You always end up with a shopping buddy, someone who either started two minutes before you did or two minutes after. You are going up the canned food aisle, she is coming down. You are going down the laundry detergent aisle, she is coming up. At some point you acknowledge one another with nods and awkward smiles. Yes, we are shopping at the same time, your smiles say. You are each others' shadows for the next thirty minutes.
I always avoid getting in the same check-out line with my shopping buddy. It would be too much. We have been so intimate, our fingers touching the same cans of beans, our eyes meeting over the bananas. And yet we will never see each other again. Small talk would be awkward, painful. Impossible.
***
I fully believe that everyone in the checkout line is judging me by the contents of my shopping cart. They care if my meat is organic and local and notice if my cereals are sugary. They raise their eyebrows at packaged cookies (I made two dozen chocolate chip cookies at the beginning of the week, I want to tell them, and I often bake my own bread) and think well of me when they see all the fresh produce.
***
At the same time I understand without a doubt that no one cares what's in my cart.
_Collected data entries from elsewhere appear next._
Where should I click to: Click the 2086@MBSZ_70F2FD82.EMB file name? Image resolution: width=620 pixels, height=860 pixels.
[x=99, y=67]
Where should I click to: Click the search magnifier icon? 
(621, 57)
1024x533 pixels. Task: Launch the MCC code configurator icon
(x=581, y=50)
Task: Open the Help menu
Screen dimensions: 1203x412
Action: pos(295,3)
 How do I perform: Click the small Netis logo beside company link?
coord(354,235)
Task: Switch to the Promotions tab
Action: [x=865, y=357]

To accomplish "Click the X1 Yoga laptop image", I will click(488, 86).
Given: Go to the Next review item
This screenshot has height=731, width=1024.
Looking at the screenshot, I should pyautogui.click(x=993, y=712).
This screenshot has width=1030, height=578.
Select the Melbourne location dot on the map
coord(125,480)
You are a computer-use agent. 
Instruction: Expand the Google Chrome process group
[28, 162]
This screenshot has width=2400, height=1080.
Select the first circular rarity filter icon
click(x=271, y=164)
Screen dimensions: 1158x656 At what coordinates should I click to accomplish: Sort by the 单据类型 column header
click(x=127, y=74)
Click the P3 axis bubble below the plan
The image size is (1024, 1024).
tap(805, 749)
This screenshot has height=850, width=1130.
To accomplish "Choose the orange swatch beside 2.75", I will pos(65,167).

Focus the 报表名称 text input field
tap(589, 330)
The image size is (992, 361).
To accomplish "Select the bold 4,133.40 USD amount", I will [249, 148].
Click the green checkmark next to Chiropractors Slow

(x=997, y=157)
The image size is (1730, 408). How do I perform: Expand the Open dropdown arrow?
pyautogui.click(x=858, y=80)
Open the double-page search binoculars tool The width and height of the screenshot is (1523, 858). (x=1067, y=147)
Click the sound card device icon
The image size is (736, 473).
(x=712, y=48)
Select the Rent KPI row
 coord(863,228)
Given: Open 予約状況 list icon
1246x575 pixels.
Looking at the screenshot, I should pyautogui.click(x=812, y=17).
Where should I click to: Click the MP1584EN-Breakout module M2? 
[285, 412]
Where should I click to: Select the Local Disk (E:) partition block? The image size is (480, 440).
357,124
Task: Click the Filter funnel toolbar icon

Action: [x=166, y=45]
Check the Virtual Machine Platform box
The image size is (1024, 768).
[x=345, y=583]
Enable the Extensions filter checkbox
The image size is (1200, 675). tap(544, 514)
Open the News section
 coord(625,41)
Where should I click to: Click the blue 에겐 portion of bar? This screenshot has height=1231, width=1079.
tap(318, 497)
I am a forty-six year-old mother and housewife who drives an ocean blue Honda Odyssey minivan. I am the most invisible person on the face of the planet, and my food choices are of absolutely no interest to anyone. That's why I spend my time in line reading People and Us instead of Newsweek. You can get away with that sort of thing when you're invisible.
***
Last week a carton of grape cherry tomatoes was 3.99. This week it is 4.99. Which is to say, my relationship with cherry tomatoes is officially over until July, when I will pick them from my garden, and they will taste so much better than they ever did plucked from a plastic carton.